■ WORK INSTRUCTION
The required output is the lines below from the line containing "[Esse Secret] (35, 468)" to the line containing "Heets For IQOS Green Zing (102, 983)", inclusive, retyped exactly. No other lines belong in it.

■ PROVIDED DATA
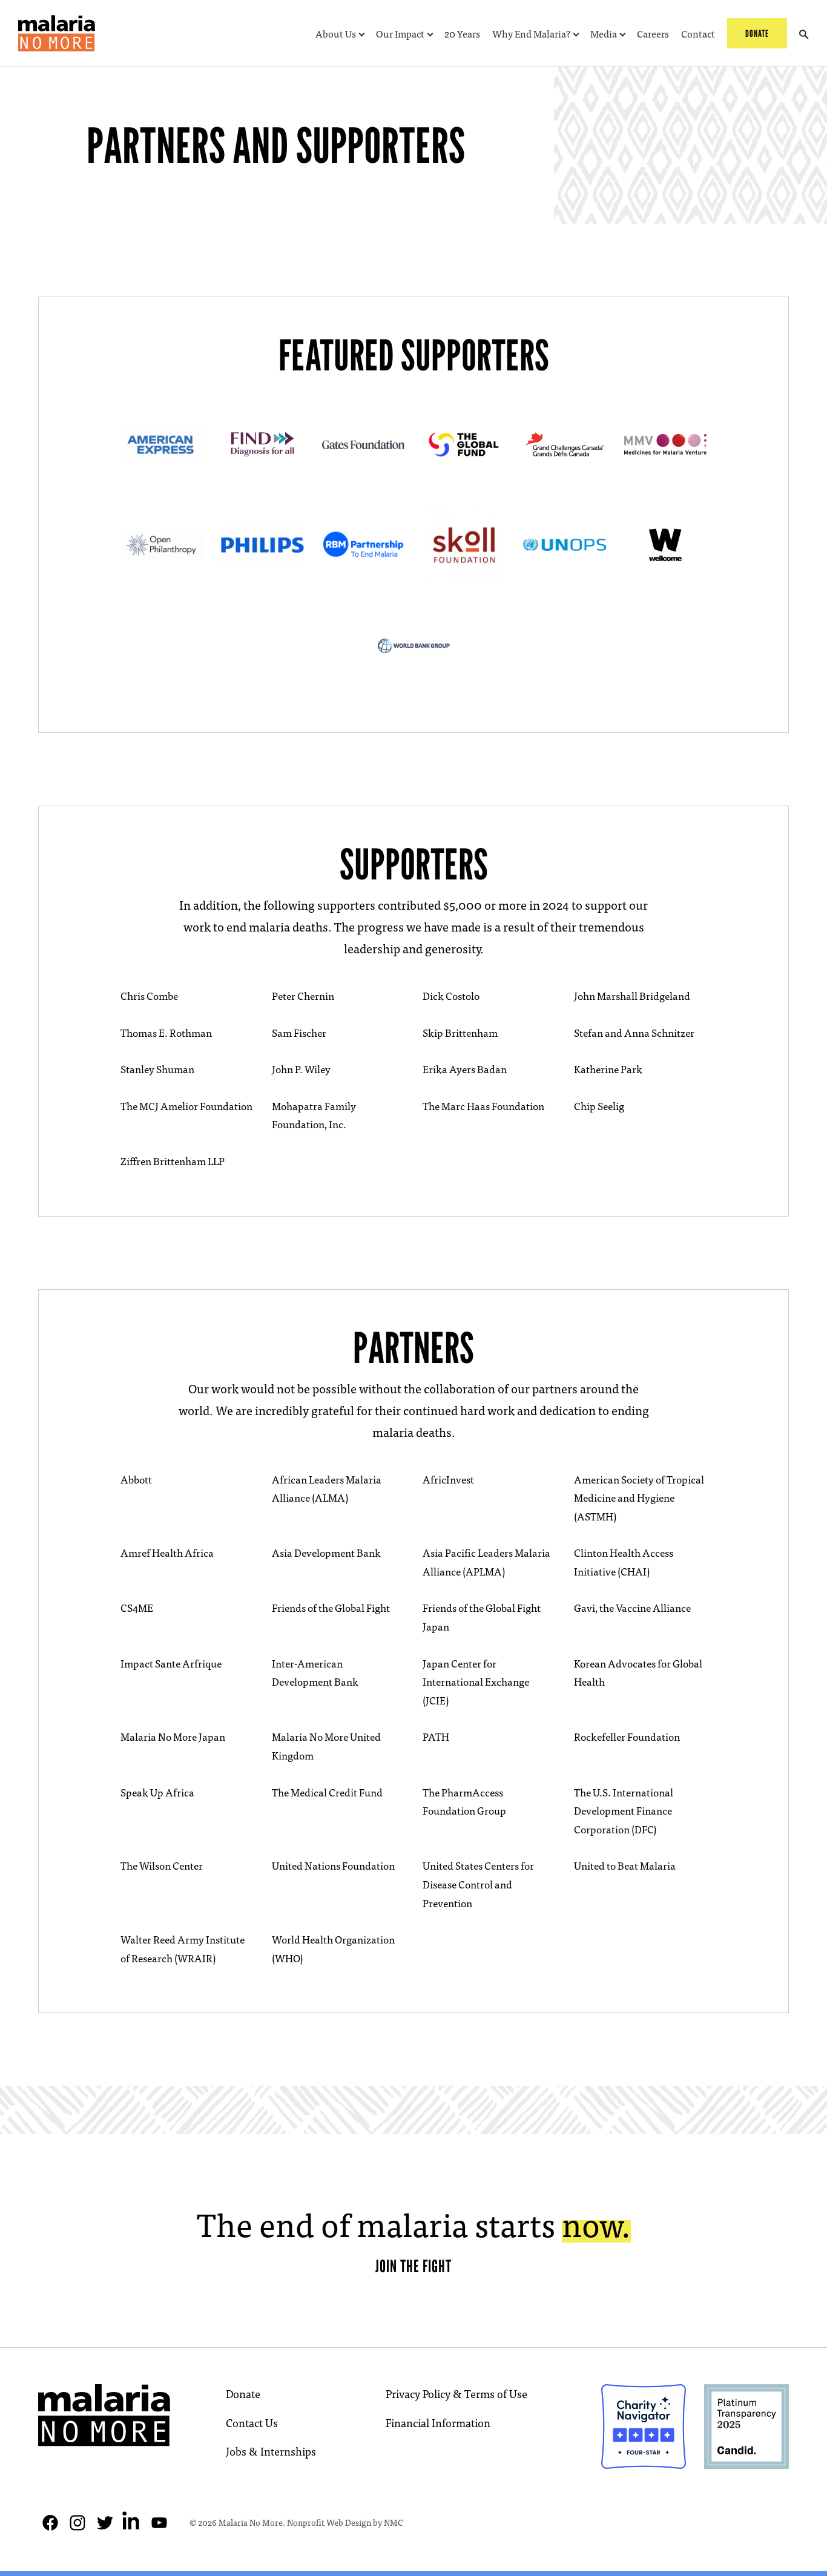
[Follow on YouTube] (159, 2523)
* * *
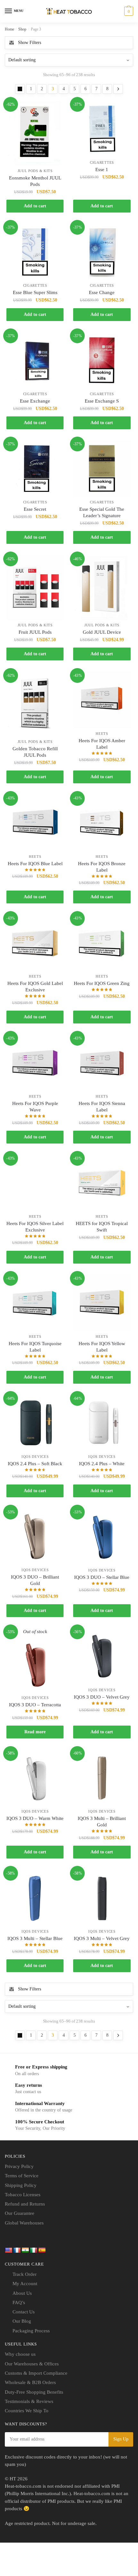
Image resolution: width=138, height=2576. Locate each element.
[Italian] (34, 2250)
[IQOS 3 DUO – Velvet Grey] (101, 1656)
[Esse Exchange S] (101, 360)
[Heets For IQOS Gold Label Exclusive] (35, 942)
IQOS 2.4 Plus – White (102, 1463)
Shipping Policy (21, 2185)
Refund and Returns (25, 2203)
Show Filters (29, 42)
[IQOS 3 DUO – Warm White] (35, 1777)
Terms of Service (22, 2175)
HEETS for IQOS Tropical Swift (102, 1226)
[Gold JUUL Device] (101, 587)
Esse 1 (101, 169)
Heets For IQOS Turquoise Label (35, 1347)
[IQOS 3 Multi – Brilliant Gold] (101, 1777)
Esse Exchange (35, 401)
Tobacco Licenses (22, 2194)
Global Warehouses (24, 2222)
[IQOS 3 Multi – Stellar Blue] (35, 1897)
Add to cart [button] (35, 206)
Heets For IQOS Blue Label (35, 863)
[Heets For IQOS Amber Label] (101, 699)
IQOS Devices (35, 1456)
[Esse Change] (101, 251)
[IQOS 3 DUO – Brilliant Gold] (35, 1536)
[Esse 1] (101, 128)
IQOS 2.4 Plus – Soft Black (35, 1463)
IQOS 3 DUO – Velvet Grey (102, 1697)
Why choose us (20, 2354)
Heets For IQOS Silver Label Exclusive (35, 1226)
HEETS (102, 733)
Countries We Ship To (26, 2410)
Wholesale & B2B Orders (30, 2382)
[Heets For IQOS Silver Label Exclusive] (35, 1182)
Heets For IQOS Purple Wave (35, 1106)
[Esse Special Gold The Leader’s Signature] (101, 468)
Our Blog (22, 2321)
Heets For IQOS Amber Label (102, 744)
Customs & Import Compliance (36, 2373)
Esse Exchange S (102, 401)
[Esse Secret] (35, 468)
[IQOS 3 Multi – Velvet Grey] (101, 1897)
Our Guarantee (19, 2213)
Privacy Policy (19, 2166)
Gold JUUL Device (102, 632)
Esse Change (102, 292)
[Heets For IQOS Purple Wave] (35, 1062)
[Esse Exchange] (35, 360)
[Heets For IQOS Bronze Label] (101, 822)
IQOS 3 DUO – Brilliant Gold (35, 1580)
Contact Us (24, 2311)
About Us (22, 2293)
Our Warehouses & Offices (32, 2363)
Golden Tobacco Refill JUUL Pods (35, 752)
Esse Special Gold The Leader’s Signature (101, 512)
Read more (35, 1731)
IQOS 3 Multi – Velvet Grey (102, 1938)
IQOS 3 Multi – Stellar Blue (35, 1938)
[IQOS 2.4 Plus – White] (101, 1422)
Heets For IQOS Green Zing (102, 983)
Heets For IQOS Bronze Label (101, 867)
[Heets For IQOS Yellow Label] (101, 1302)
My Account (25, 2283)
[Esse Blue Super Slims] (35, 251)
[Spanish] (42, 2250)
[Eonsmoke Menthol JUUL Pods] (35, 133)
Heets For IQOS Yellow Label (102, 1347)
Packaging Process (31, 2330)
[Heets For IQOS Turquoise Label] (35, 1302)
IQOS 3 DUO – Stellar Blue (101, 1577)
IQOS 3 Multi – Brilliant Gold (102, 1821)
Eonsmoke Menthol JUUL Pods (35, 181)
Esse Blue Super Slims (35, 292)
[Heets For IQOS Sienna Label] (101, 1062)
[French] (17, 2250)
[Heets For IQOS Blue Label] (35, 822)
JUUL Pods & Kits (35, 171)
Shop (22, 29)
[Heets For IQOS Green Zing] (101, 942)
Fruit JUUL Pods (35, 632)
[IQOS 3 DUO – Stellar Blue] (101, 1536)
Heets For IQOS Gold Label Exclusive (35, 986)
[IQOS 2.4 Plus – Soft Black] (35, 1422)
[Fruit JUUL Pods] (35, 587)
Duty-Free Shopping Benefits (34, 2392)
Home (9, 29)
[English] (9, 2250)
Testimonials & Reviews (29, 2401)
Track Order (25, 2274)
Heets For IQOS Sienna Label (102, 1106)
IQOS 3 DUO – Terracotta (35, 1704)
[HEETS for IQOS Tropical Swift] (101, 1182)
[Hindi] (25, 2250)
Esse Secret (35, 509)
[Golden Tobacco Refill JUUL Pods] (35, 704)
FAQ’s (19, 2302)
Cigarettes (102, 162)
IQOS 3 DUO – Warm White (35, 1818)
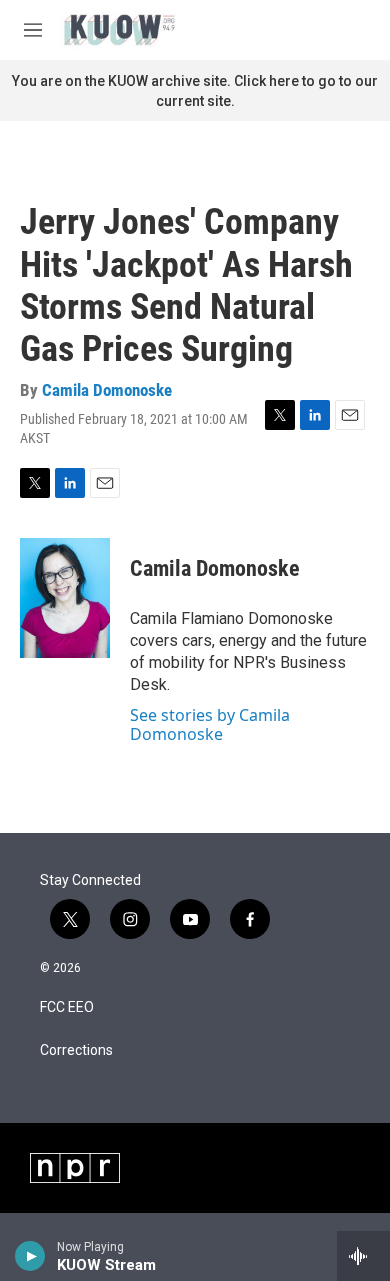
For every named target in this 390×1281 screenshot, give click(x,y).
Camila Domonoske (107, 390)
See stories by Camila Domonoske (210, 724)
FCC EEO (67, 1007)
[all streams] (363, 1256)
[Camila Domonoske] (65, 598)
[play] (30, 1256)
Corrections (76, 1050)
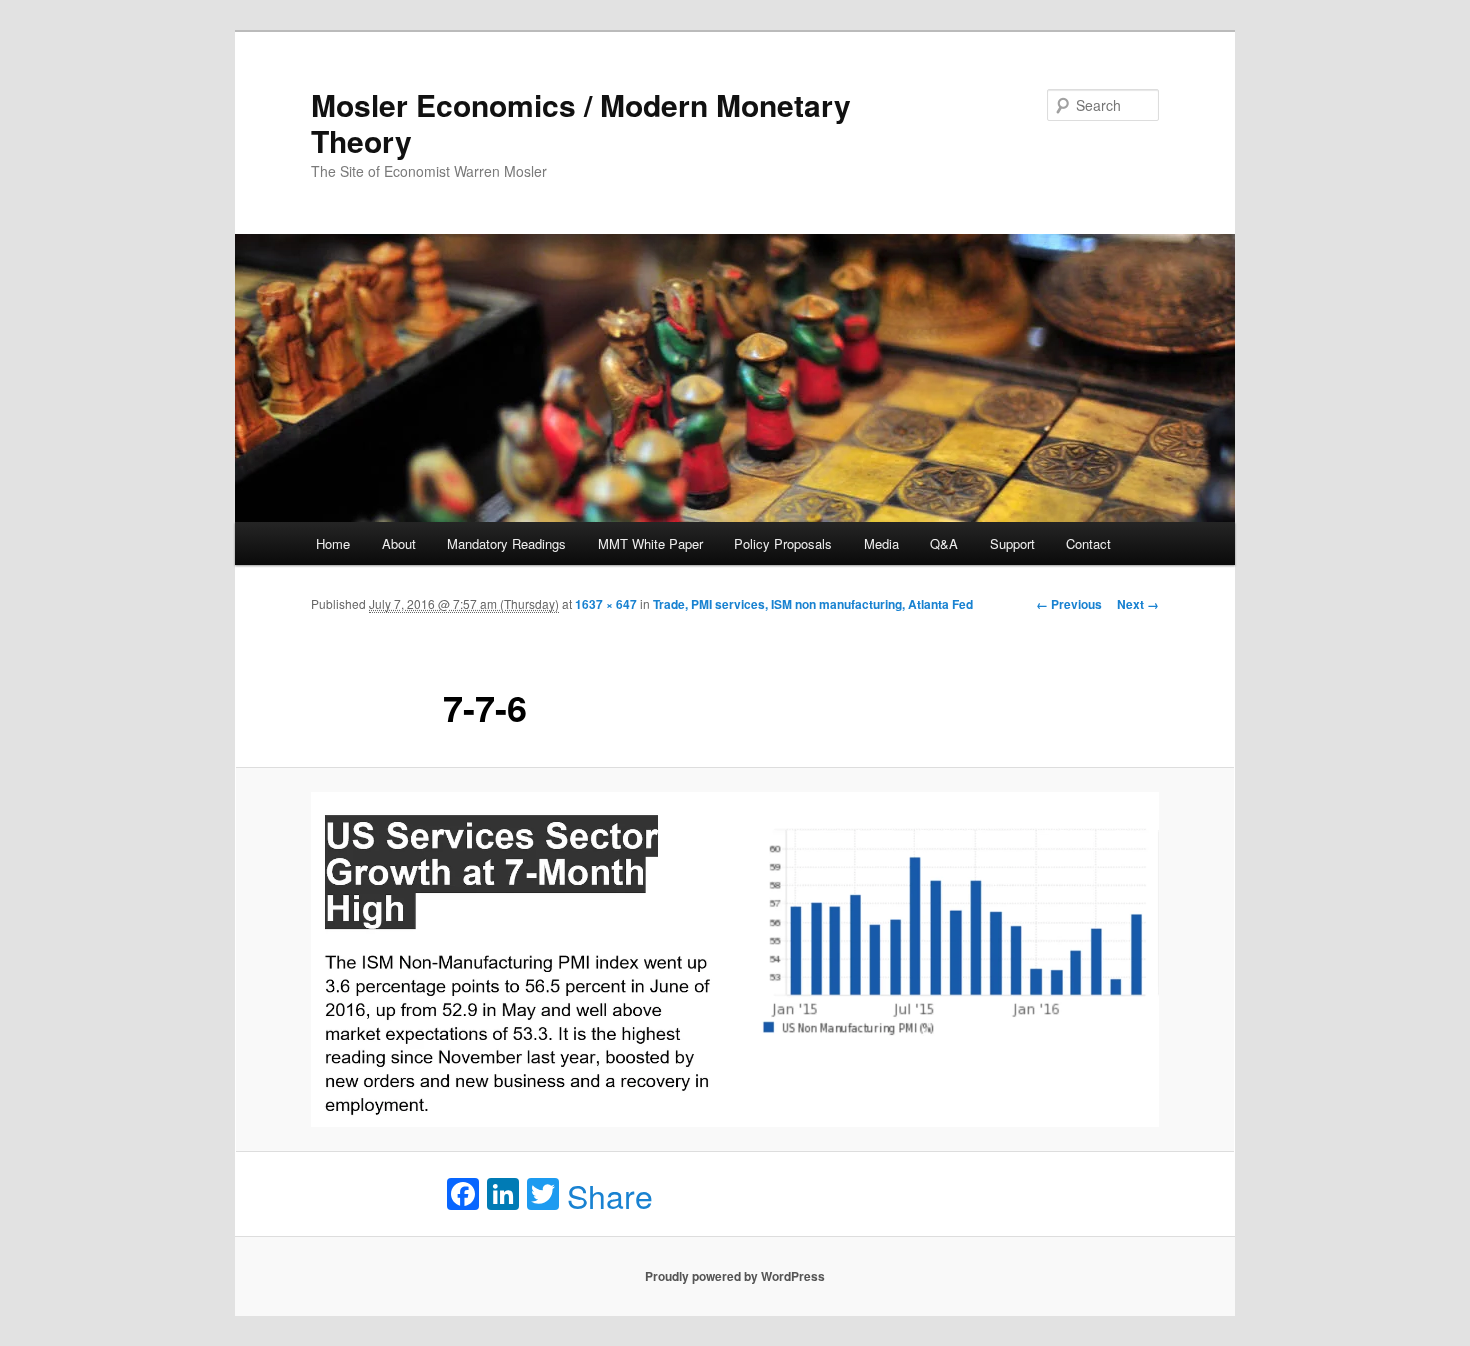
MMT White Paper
...
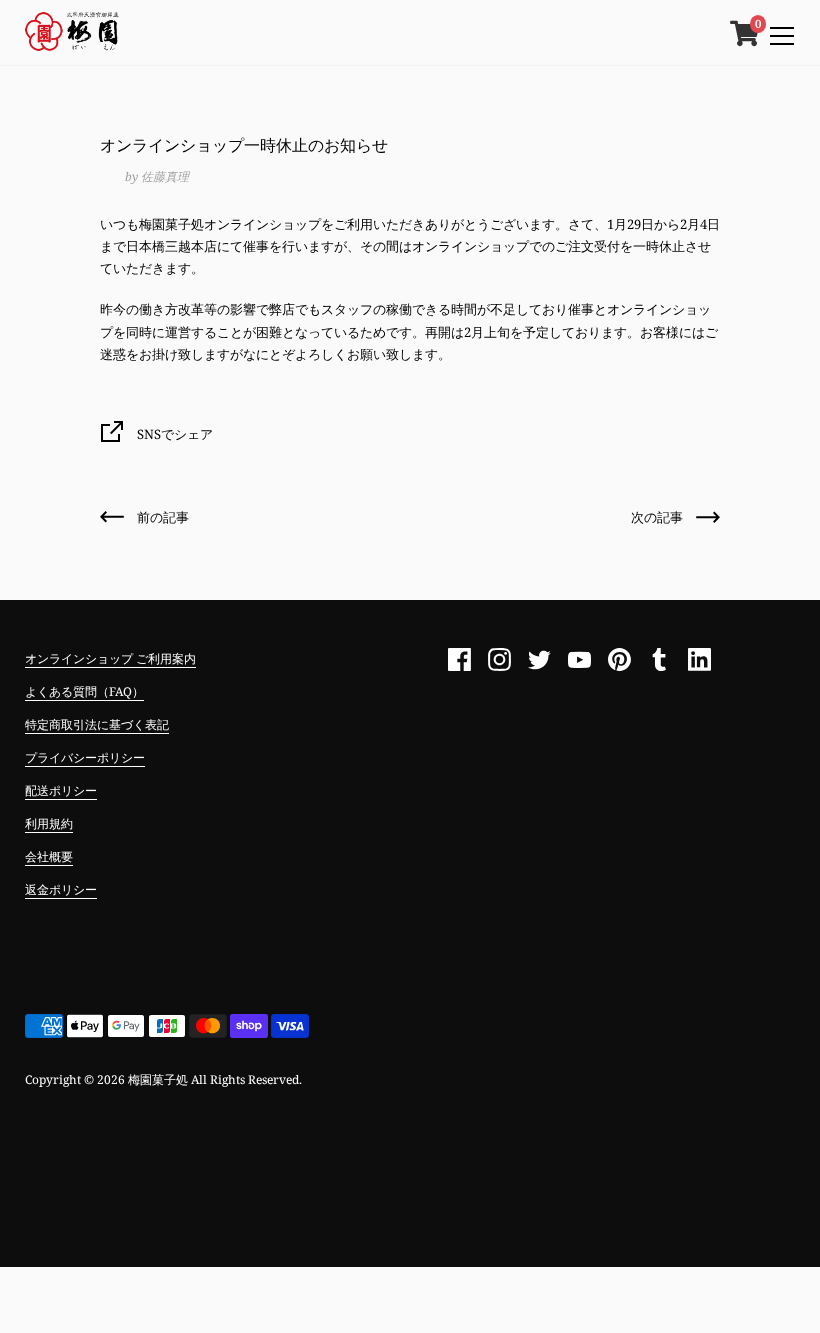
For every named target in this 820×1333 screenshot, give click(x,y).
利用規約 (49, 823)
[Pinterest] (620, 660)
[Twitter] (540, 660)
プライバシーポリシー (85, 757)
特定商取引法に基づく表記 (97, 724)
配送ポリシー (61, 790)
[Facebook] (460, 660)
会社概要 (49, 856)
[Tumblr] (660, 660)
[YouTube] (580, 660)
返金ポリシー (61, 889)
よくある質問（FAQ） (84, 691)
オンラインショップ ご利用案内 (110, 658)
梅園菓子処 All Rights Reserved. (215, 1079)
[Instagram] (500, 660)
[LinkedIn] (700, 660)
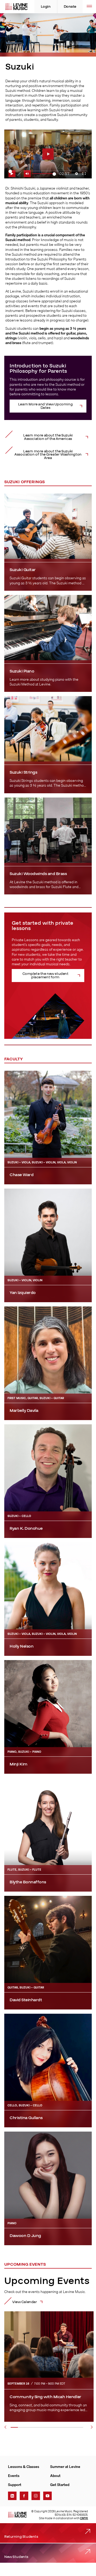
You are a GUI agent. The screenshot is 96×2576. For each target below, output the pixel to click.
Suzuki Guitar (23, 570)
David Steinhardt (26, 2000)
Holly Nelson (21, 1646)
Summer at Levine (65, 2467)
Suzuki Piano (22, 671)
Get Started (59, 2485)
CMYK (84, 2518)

■ PROBLEM SOLUTION
[Esse Secret] (35, 468)
[IQOS 3 Multi – Velvet Grey] (101, 1897)
Our Guarantee (19, 2213)
Privacy Policy (19, 2166)
Gold JUUL Device (102, 632)
Esse Change (102, 292)
[Heets For IQOS Purple Wave] (35, 1062)
[Esse Exchange] (35, 360)
[Heets For IQOS Bronze Label] (101, 822)
IQOS 3 DUO – Brilliant Gold (35, 1580)
Contact Us (24, 2311)
About Us (22, 2293)
Our Warehouses & Offices (32, 2363)
Golden Tobacco Refill JUUL Pods (35, 752)
Esse Special Gold The Leader’s Signature (101, 512)
Read more (35, 1731)
IQOS 3 Multi – Velvet Grey (102, 1938)
IQOS 3 Multi – Stellar Blue (35, 1938)
[IQOS 2.4 Plus – White] (101, 1422)
Heets For IQOS Green Zing (102, 983)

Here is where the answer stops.